____ RECORDS TO USE
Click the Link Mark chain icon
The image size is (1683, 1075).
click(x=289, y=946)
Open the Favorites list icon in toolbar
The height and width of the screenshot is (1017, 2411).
________
A word-for-word restatement of the records above from the line containing "Open the Favorites list icon in toolbar" to their final line is all the answer should hold.

Open the Favorites list icon in toolbar
The height and width of the screenshot is (1017, 2411).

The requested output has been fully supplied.